Lestari menilai cita-cita mewujudkan Indonesia yang berdaulat, adil, dan makmur membutuhkan kebijakan yang memberikan kesempatan setara kepada seluruh rakyat untuk berkembang.
"Memasuki 81 tahun kemerdekaan, harus menjadi momentum pemerintah bersama setiap anak bangsa untuk menjadikan Indonesia sebagai bangsa yang semakin berdaulat dalam menentukan arah pembangunan, semakin adil dalam mendistribusikan hasil pembangunan, dan semakin makmur karena seluruh rakyat memiliki kesempatan yang sama untuk berkembang," kata Lestari Moerdijat dalam keterangannya di Jakarta, Selasa (18/8/2026).
Politisi Fraksi Partai NasDem tersebut menilai tema Indonesia Berdaulat, Adil, dan Makmur pada peringatan tahun ini harus menjadi titik tolak untuk memperkuat komitmen terhadap cita-cita dalam Pembukaan UUD 1945.
Lestari Soroti Ketepatan Data Penerima Bantuan
Lestari menyoroti penerapan Data Tunggal Sosial Ekonomi Nasional (DTSEN) dan mekanisme desil yang digunakan sebagai instrumen pemerataan dalam pembangunan nasional.
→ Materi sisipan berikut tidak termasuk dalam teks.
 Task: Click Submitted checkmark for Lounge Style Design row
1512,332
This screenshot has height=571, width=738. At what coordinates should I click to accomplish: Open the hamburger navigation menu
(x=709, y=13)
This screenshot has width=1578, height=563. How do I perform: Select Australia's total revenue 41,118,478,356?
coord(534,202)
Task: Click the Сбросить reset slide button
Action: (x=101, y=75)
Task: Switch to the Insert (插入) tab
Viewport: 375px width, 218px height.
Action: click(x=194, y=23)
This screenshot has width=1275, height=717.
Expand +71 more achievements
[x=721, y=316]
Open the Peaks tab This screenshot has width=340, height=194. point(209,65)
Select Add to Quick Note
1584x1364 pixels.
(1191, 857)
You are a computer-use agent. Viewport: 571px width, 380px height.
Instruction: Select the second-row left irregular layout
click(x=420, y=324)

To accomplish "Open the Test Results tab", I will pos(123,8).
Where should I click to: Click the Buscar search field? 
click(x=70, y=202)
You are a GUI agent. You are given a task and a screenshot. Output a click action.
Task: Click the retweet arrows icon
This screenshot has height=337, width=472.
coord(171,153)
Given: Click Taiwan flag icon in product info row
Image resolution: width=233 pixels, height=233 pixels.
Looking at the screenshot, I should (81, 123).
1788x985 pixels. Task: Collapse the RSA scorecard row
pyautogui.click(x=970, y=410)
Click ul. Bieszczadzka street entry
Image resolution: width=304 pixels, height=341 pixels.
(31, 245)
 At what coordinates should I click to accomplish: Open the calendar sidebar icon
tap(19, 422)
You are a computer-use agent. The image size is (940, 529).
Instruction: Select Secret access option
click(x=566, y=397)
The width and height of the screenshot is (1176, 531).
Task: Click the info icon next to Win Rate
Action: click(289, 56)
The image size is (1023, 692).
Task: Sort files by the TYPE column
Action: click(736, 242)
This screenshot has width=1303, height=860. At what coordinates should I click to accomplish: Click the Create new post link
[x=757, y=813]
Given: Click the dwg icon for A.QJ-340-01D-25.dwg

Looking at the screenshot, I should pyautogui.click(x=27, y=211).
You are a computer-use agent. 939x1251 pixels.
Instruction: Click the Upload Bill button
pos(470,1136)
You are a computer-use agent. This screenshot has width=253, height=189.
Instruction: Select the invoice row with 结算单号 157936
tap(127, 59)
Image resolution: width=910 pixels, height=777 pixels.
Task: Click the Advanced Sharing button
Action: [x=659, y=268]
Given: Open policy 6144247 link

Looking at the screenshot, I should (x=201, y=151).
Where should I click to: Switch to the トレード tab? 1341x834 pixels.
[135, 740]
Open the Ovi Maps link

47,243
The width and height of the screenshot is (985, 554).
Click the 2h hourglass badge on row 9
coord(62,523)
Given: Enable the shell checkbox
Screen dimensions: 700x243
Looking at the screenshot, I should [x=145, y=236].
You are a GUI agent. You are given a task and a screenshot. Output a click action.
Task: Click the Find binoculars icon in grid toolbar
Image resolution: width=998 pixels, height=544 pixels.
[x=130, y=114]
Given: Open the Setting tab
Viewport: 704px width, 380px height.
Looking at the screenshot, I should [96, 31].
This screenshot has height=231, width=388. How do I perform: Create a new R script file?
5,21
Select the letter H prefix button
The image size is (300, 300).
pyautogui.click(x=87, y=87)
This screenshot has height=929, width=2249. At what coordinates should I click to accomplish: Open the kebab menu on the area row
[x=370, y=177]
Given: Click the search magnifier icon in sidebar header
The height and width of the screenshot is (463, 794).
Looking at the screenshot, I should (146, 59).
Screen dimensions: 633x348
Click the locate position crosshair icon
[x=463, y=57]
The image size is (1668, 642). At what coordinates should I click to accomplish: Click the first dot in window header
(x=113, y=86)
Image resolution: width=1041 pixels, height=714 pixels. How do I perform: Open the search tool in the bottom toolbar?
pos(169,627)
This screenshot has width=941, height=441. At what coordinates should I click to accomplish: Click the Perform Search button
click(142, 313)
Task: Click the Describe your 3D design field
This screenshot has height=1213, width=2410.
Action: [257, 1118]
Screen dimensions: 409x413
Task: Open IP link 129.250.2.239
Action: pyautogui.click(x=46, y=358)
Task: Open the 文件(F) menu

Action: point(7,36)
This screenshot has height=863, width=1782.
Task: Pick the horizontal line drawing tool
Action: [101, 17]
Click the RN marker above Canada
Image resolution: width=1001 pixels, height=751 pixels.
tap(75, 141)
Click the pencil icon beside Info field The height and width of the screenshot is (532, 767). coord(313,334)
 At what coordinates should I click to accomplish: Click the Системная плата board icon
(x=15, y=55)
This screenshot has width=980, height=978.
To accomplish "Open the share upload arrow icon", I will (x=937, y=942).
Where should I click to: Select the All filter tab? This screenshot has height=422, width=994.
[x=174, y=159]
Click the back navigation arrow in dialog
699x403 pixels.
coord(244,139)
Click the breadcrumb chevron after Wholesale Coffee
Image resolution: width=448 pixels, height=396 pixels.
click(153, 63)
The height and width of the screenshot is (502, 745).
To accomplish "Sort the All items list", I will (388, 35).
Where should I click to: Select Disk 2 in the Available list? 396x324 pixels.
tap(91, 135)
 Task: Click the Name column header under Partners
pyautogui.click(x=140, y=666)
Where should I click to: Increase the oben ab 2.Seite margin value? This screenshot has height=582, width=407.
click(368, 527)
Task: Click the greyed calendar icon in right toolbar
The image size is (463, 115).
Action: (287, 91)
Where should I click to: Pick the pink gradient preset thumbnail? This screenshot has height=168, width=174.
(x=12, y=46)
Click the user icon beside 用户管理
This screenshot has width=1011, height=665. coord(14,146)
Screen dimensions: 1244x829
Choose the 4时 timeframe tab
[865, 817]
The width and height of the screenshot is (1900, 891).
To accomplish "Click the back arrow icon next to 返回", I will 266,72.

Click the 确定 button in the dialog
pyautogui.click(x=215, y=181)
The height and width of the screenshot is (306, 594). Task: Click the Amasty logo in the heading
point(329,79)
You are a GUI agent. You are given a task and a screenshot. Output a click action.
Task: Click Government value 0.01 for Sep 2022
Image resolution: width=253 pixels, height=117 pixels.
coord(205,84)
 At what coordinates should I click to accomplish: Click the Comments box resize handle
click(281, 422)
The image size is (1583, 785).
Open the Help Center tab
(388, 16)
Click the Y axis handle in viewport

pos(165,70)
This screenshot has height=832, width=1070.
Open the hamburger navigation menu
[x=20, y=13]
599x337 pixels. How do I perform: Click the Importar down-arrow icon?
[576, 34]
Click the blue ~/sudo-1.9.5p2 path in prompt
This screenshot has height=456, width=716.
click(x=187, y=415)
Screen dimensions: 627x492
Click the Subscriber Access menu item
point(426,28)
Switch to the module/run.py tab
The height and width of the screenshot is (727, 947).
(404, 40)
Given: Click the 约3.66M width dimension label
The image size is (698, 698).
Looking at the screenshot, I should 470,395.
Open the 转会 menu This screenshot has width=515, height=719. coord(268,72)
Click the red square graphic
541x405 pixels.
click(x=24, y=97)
Pemerintah telah menetapkan DTSEN sebagai basis data utama berbagai program perlindungan sosial yang mencakup 95,3 juta keluarga dan 289,3 juta individu di Indonesia.
Menurut Lestari, keluhan masyarakat menunjukkan masih terdapat warga yang hidup dalam keterbatasan tetapi ditempatkan pada desil tinggi sehingga kehilangan akses terhadap bantuan.
Sebaliknya, ia menilai masih ditemukan masyarakat yang relatif mampu tercatat dalam desil rendah dan tetap memperoleh bantuan.
"Dengan mengusung tema Indonesia Berdaulat, Adil, dan Makmur pada HUT ke-81 ini, kita harus memastikan bahwa sistem desil benar-benar membantu negara menghadirkan keadilan sosial bagi rakyat secara tepat," ujar Lestari.
Pemerataan Kesempatan Ekonomi Harus Diperkuat
Lestari juga mendorong pemerataan kesempatan ekonomi bagi perempuan, penyandang disabilitas, masyarakat di daerah tertinggal, serta pelaku usaha mikro, kecil, dan menengah (UMKM).
Kelompok tersebut, menurut dia, harus mendapatkan akses yang lebih luas terhadap pendidikan, pembiayaan, teknologi, pasar, dan kesempatan kerja.
Lestari meminta pemerintah memastikan setiap kebijakan pembangunan memiliki target yang jelas, berbasis data, terukur, serta dapat dievaluasi secara terbuka.
Ia juga mendorong kebijakan pembangunan mampu menghubungkan kepentingan pusat dan daerah agar pertumbuhan ekonomi tidak hanya terkonsentrasi di wilayah tertentu.
"Yang kita perlukan bukan sekadar kebijakan yang baik di atas kertas, tetapi pelaksanaan yang konsisten, pengawasan yang kuat dan keberpihakan yang nyata kepada masyarakat," pungkas Lestari.